Green's study is the first experimental-vessel study to document the effects of boat-engine noise and traffic on humpback whales. Because the Hawaiian Islands are the chosen nursery of this still-endangered species, Green's research is crucial to our understanding how best to protect this precious birthing place for the future.

Her land-based research is unique in that most previous studies have been done from the water, with a perspective limited to what can be seen from sea level. It was Green's research that recently helped halt noise and parasailing in these nurseries during the winter calving season.

Perched high above the ocean, Green, her students and other researchers can truly study the big picture, watching up to 10 pods at a time, documenting the activity of both whales and boats. The students are studying for credit in the course, "Field Research on Marine Mammals," at Albright College in Reading, Pa. Other researchers are part of Green's Ocean Mammal Institute.

"We're whale-sitting," someone said, then raised his binoculars. "Double breach! Look at that, will you! Never seen that before." Everyone scrambles to get a look and there is much laughter. "Is that our pod?" a student asks.
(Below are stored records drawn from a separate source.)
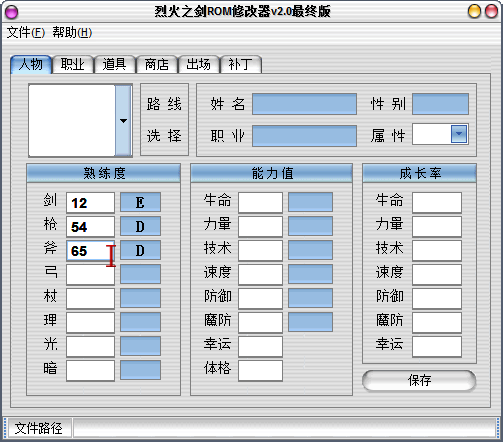Switch to the 道具 tab
This screenshot has height=442, width=503.
(115, 64)
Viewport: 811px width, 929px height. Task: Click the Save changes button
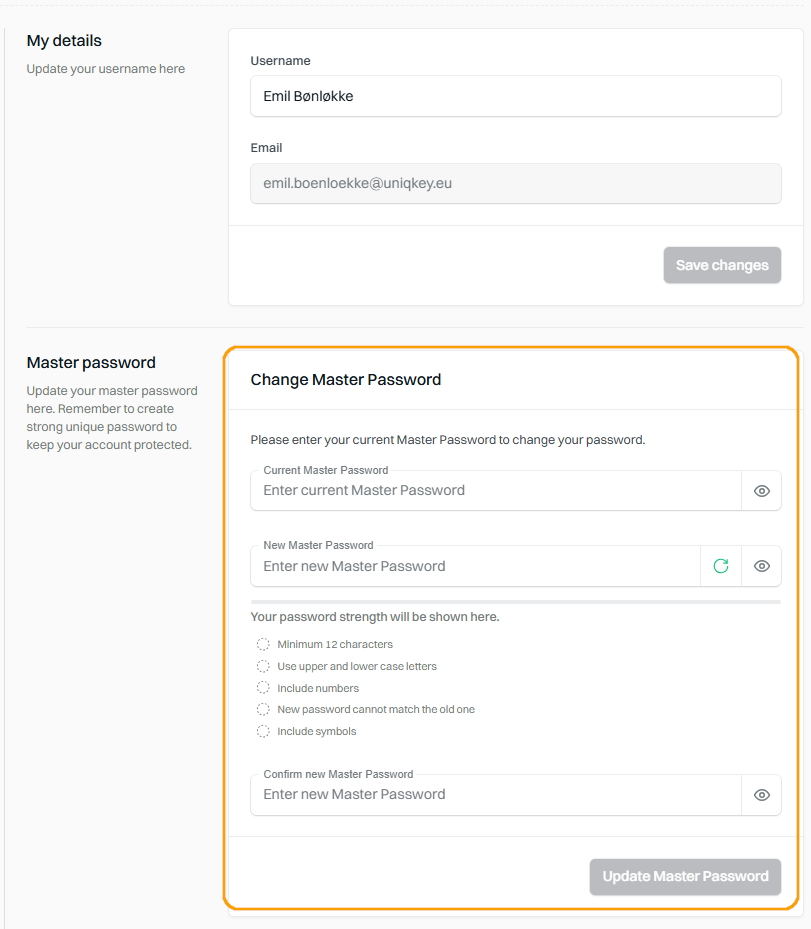[722, 265]
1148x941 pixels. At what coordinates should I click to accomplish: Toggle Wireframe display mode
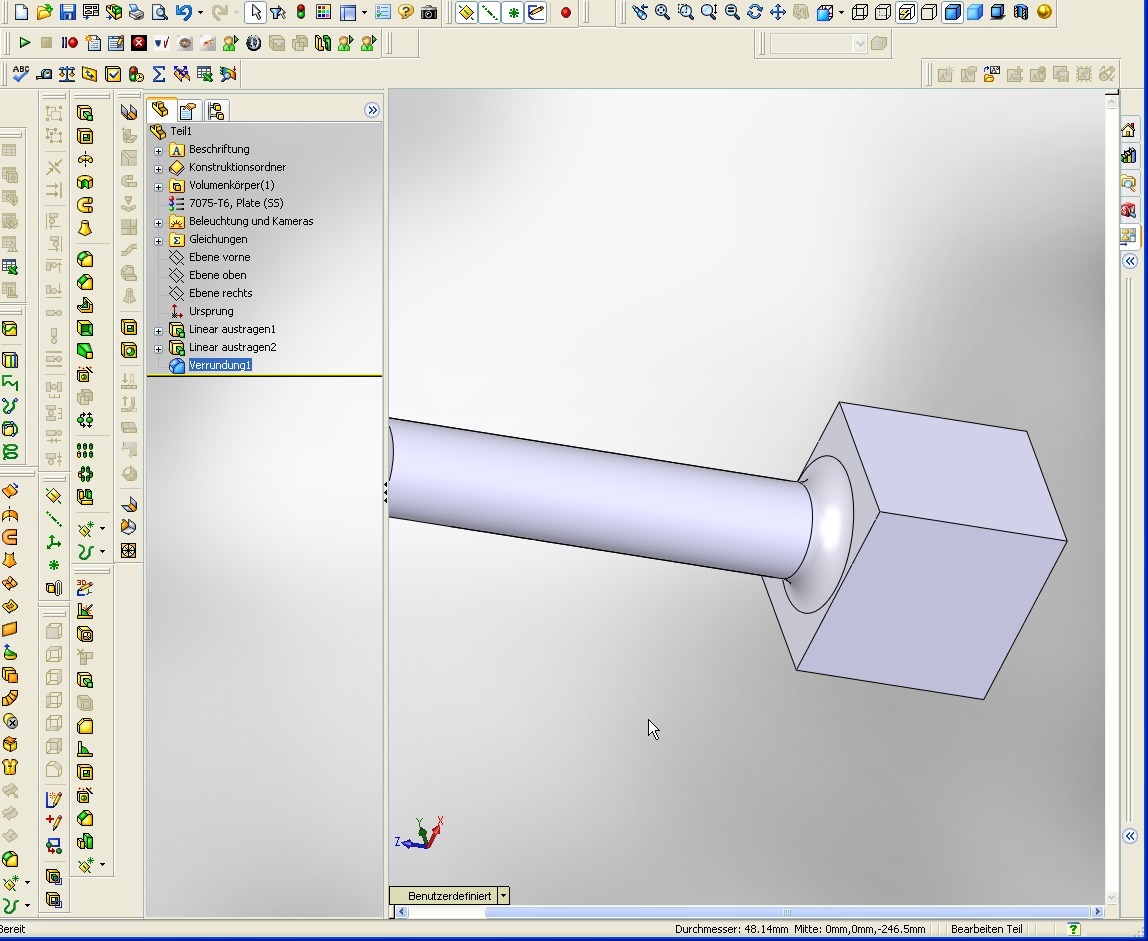[x=860, y=13]
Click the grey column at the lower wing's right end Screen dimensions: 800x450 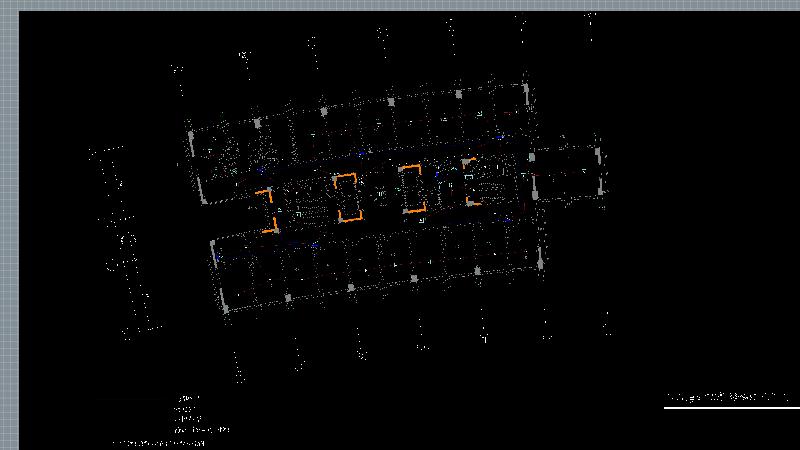tap(541, 264)
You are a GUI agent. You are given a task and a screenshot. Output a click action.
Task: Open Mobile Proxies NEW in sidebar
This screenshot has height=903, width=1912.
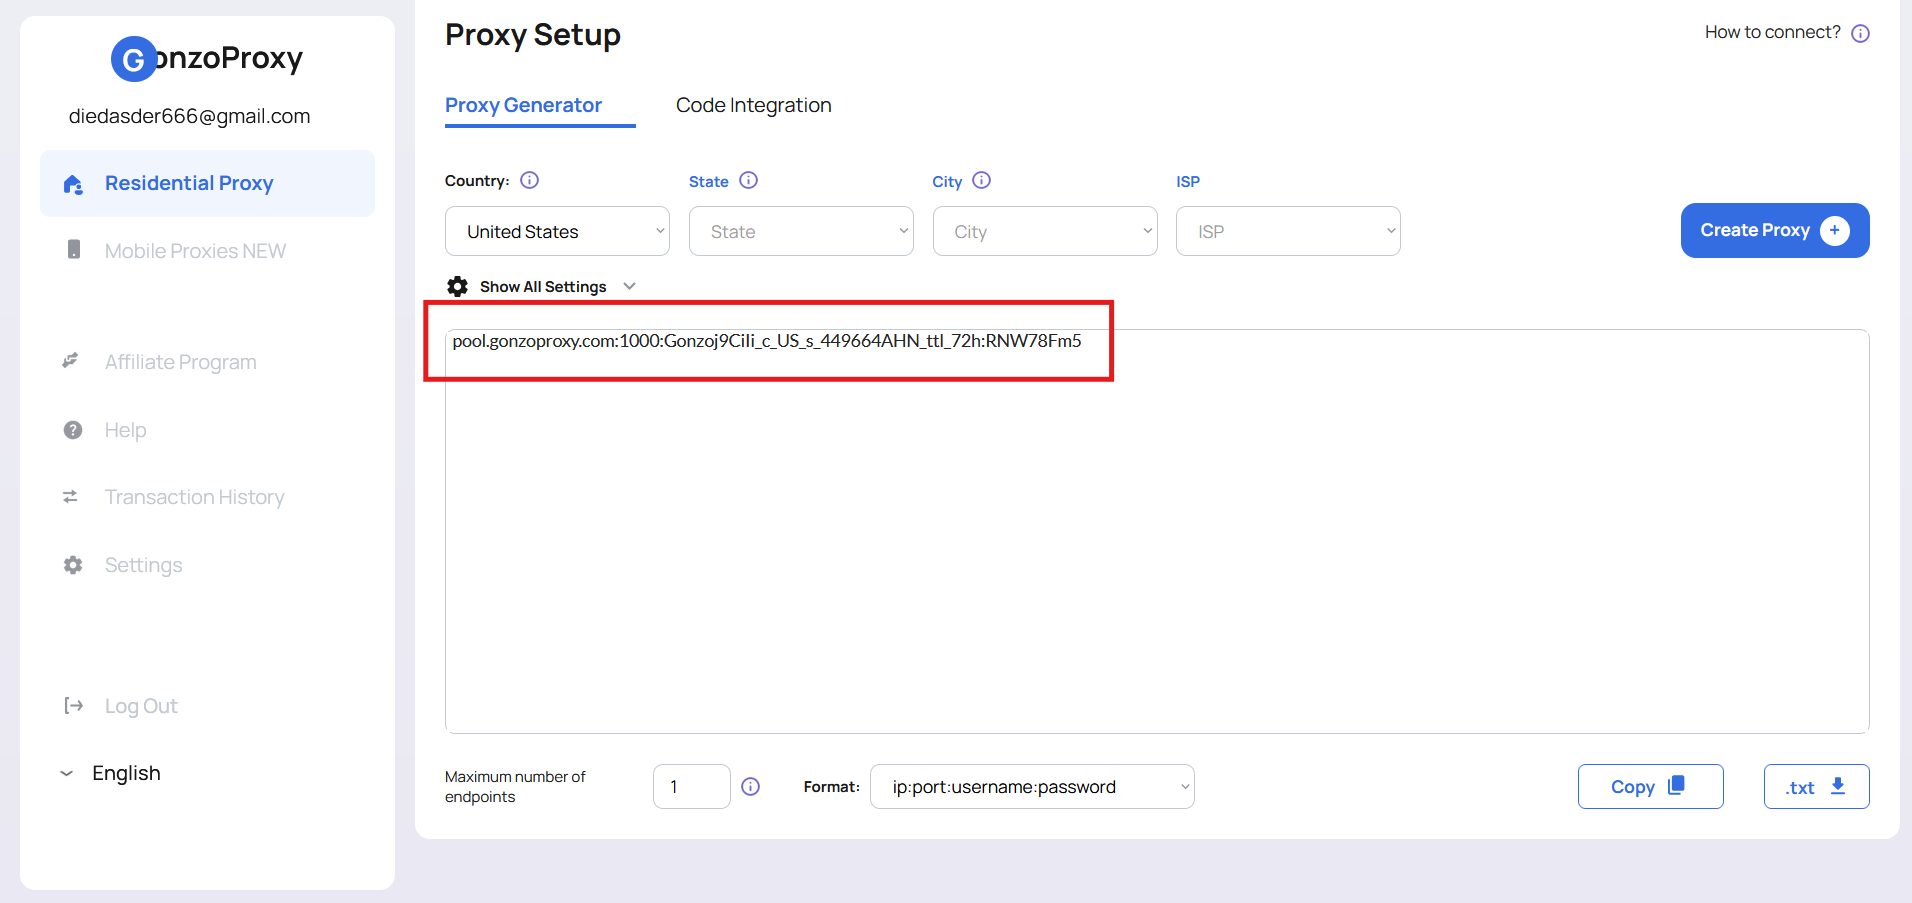195,251
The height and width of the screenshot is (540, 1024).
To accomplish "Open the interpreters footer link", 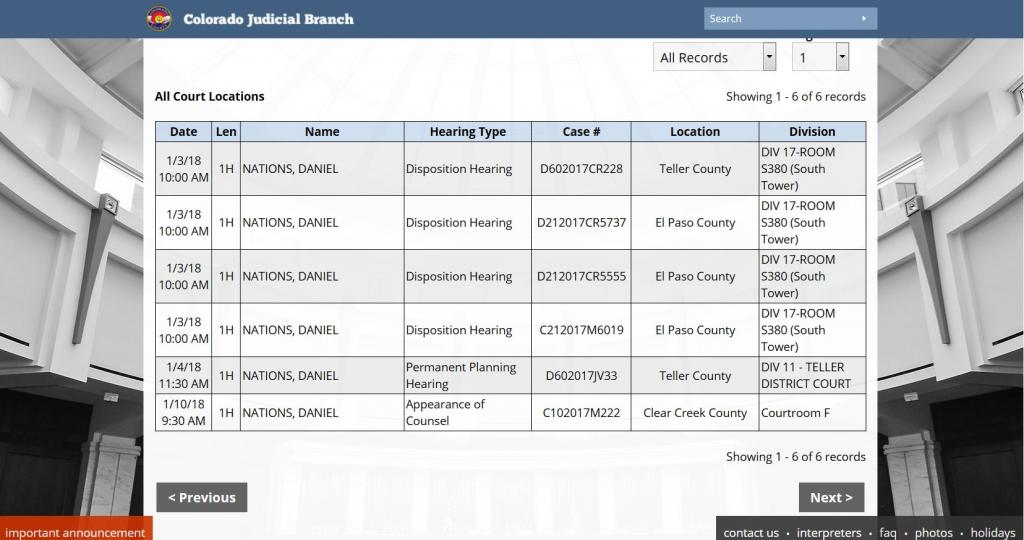I will click(829, 533).
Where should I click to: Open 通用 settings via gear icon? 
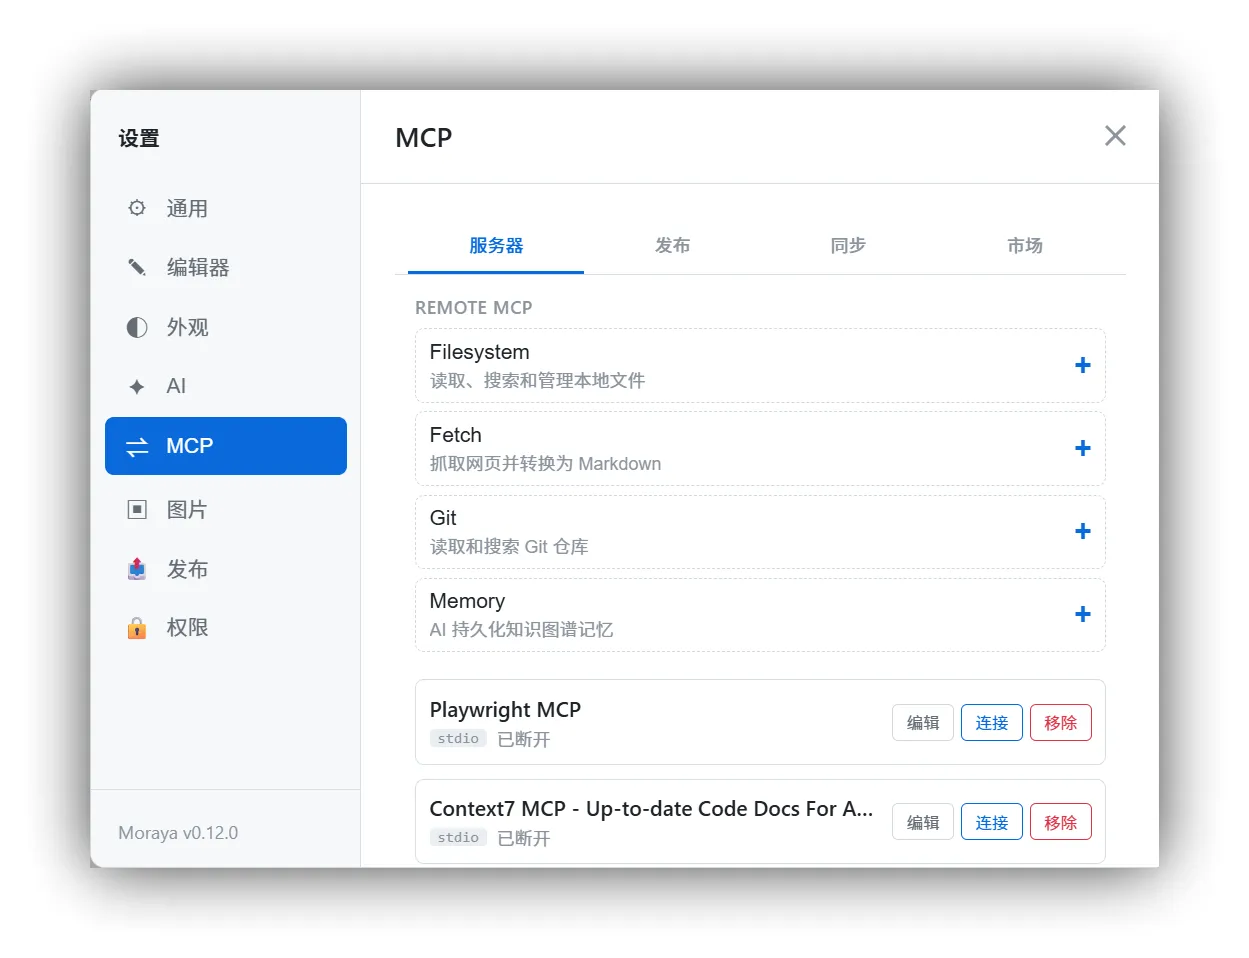(136, 208)
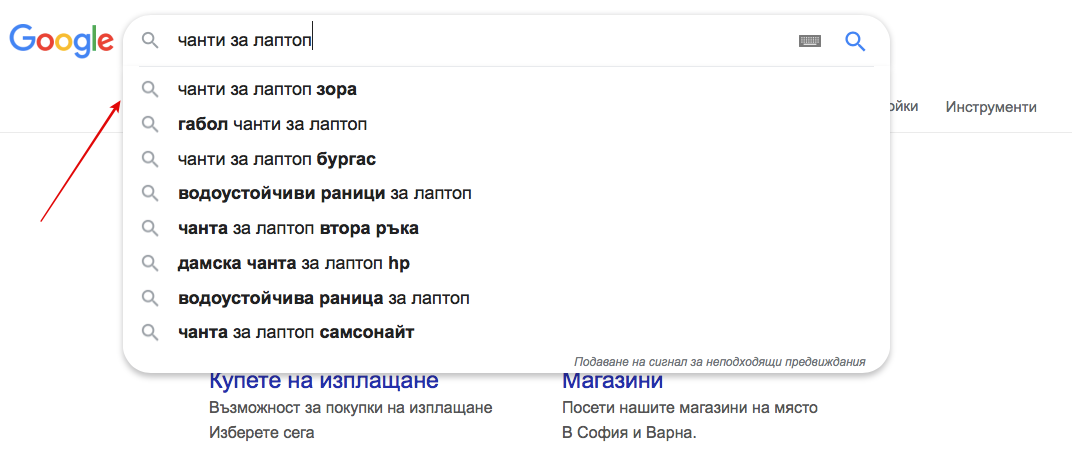Open the 'Магазини' link
This screenshot has width=1072, height=453.
point(612,380)
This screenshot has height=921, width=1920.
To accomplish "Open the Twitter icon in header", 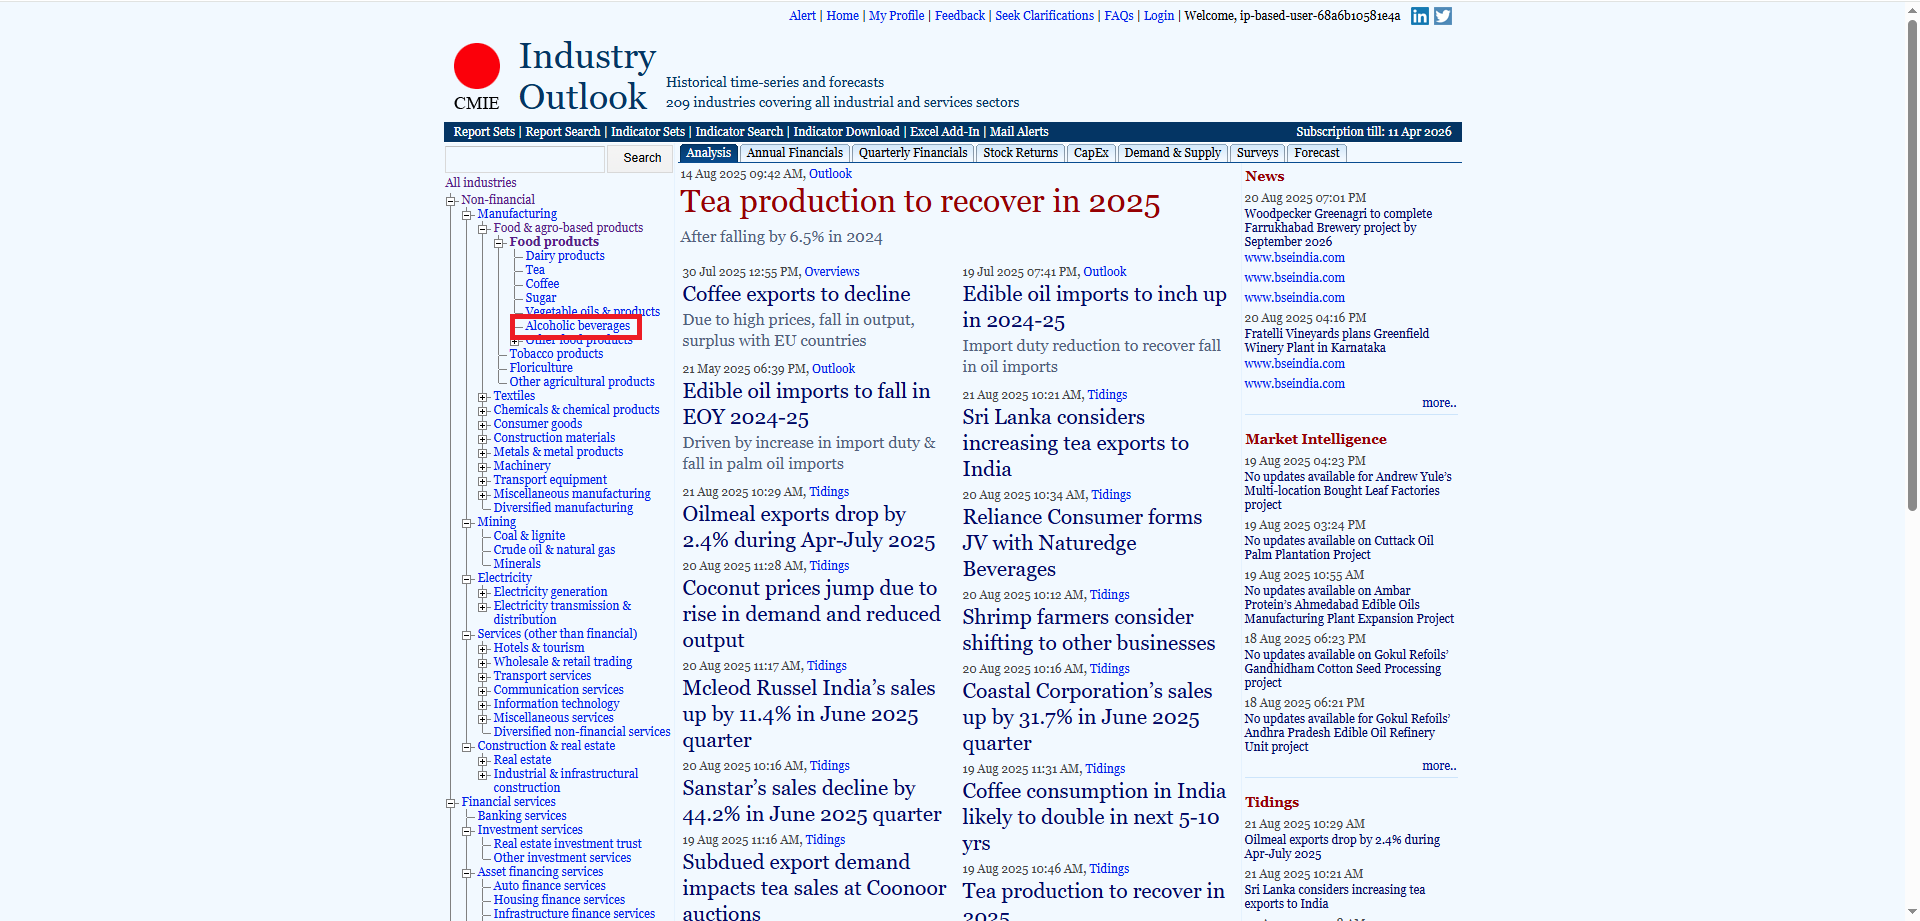I will (1442, 16).
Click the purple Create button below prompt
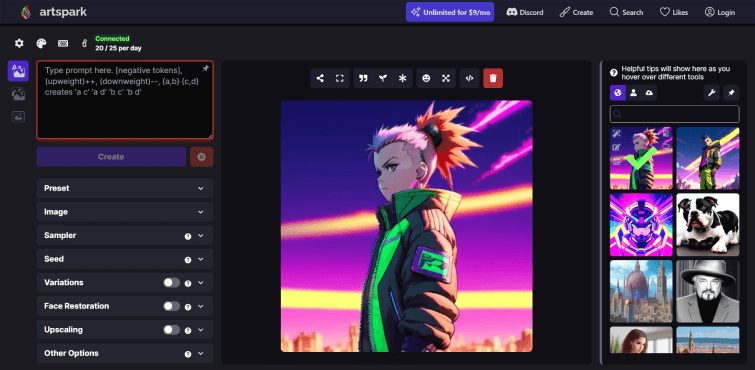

"Yes, that's our pod," another calls like a proud parent.

"Check out that red boat at 186," someone warns. "It's too close, don't you think?

There is an ironclad mariner rule here in this whale nursery that no boat can come within 100 yards of these humpbacks. Among most whale-watching boats there is a protective manner toward these whales as thousands of island visitors each year are treated to watching the humpback aquatic ballet.

And yet, Green worries about the effect of too much human activity near this nursery.

Her study is the first precisely controlled data on boat activity here. Five boats used in the study ranged from large whale-watching boats with two 200-horsepower engines as loud as 120 decibels down to a sailboat and a zodiac. The type of boat and loudness of engine caused dramatic changes in whale behavior.

Whales still in danger

Green found that whales swim more than three times faster (13.98 mph) around big boats with 120 decibel engines than around the sailboat under motor, which allowed them to dive deeper and swim more peacefully (3.96 mph).

Green presented her important new research at the sixth annual Whales Alive Celebration held every year on Maui.

A gathering of advocates and a general public passionately interested in cetaceans, Whales Alive, sponsored by Earth Island Institute, is a forum for world-renowned whale researchers.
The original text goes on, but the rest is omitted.